• _The input_

-- begin --

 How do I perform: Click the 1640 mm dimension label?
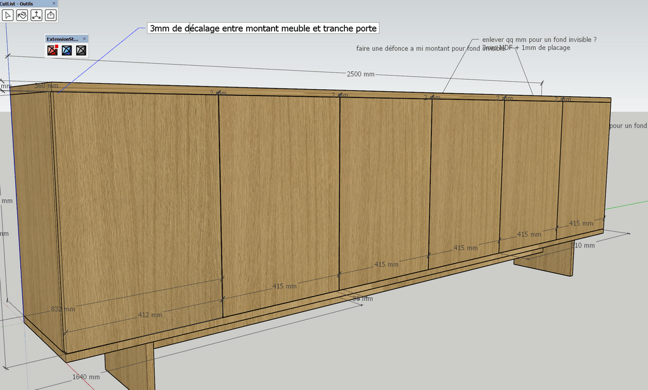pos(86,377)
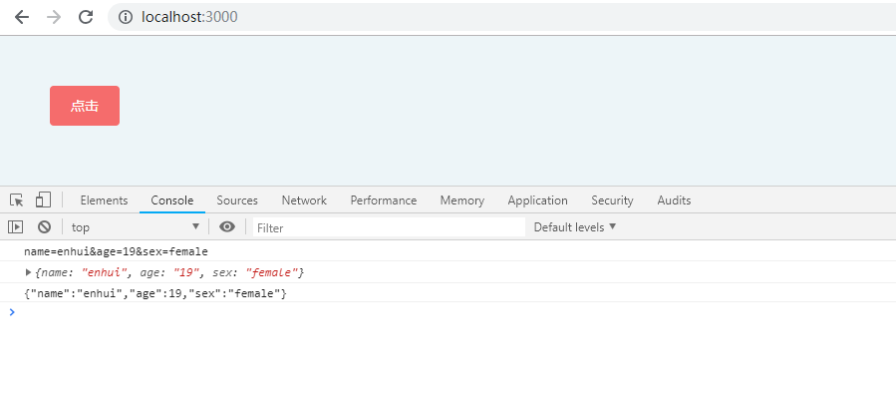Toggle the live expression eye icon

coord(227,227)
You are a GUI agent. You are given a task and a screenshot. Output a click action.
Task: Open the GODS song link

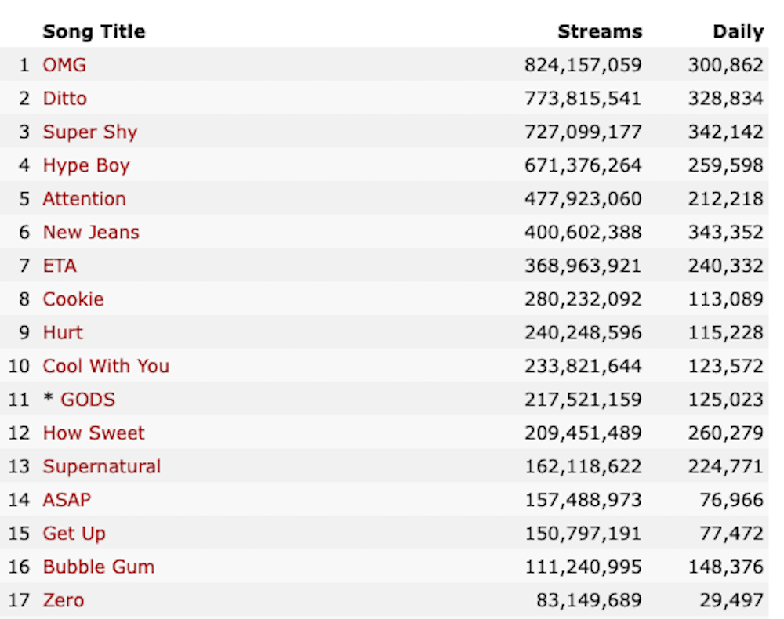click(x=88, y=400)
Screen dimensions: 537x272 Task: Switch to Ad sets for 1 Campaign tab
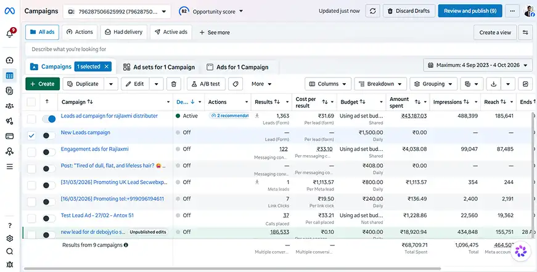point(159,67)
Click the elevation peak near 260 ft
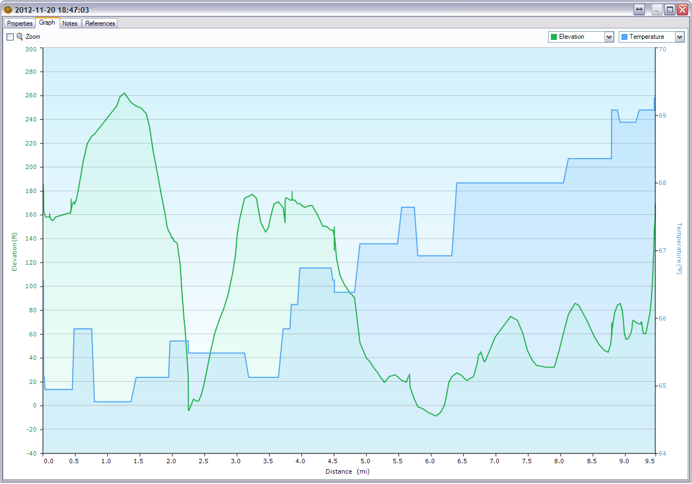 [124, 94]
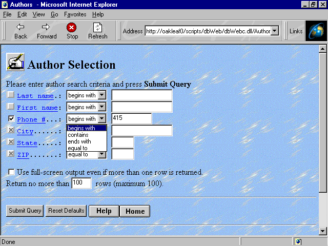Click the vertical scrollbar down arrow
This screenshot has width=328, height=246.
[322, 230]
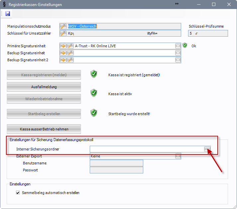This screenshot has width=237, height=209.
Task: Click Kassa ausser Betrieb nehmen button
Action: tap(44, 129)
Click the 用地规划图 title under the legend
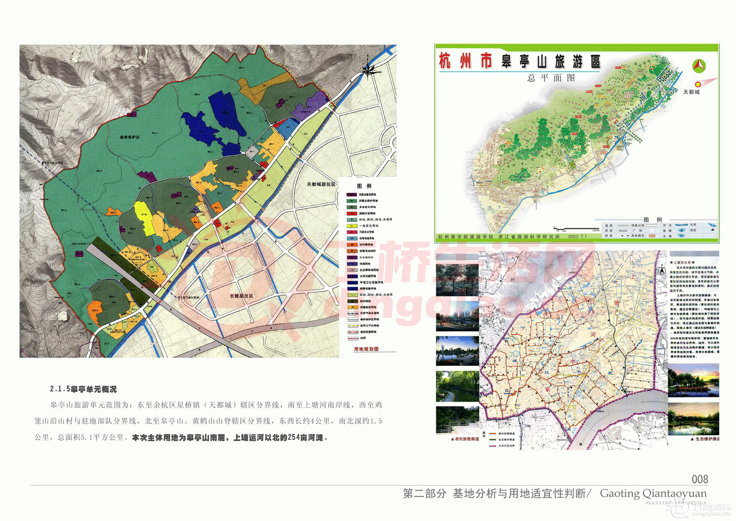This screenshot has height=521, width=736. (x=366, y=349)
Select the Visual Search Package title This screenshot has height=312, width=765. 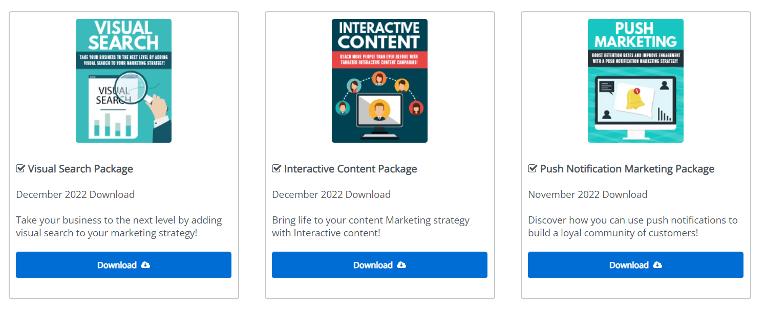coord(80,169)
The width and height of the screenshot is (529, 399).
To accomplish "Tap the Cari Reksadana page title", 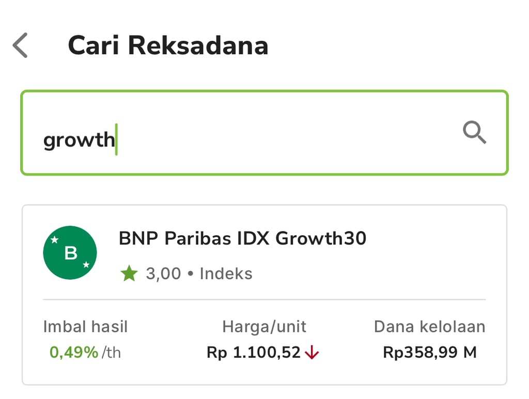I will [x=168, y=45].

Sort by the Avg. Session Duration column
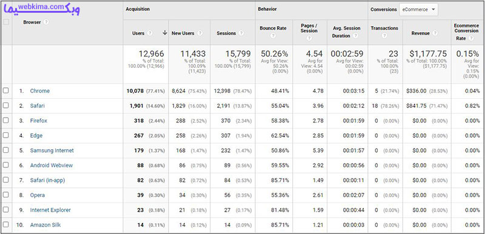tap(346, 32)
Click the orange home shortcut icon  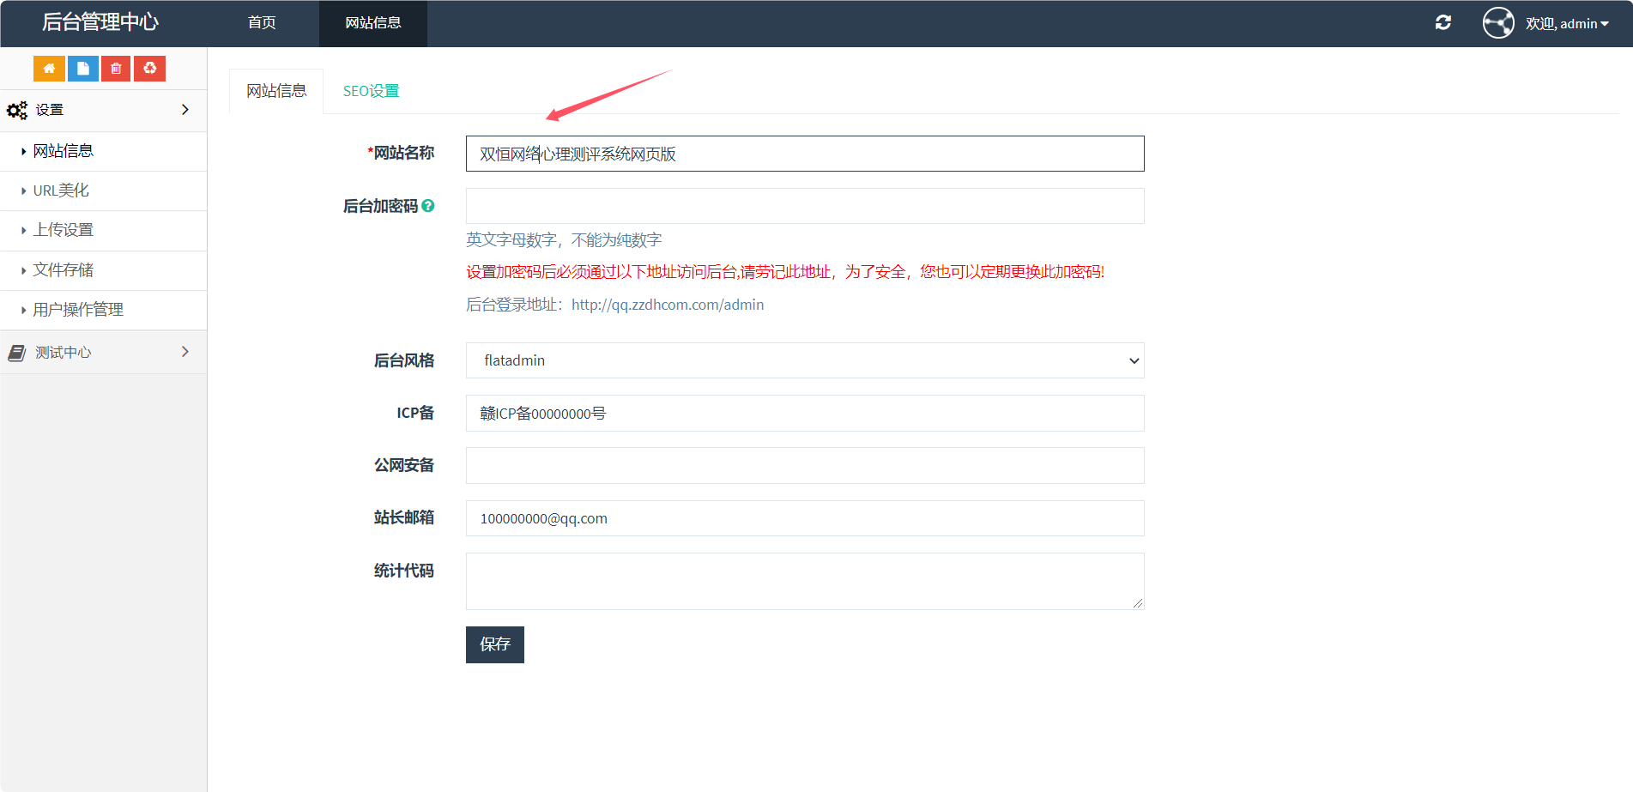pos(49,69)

-- end --

• _Task_
Duplicate the entries above verbatim, starting at the first line and ending at the line that contains "point(159,67)". Leave the pictures out of your copy.

• _Task output_
 How do I perform: Click the 1640 mm dimension label?
pos(86,377)
Toggle the live expression eye icon

coord(227,227)
You are a GUI agent. You are given a task and a screenshot. Output a click action.
Task: Open the GODS song link

click(x=88, y=400)
Screen dimensions: 537x272 Task: Switch to Ad sets for 1 Campaign tab
point(159,67)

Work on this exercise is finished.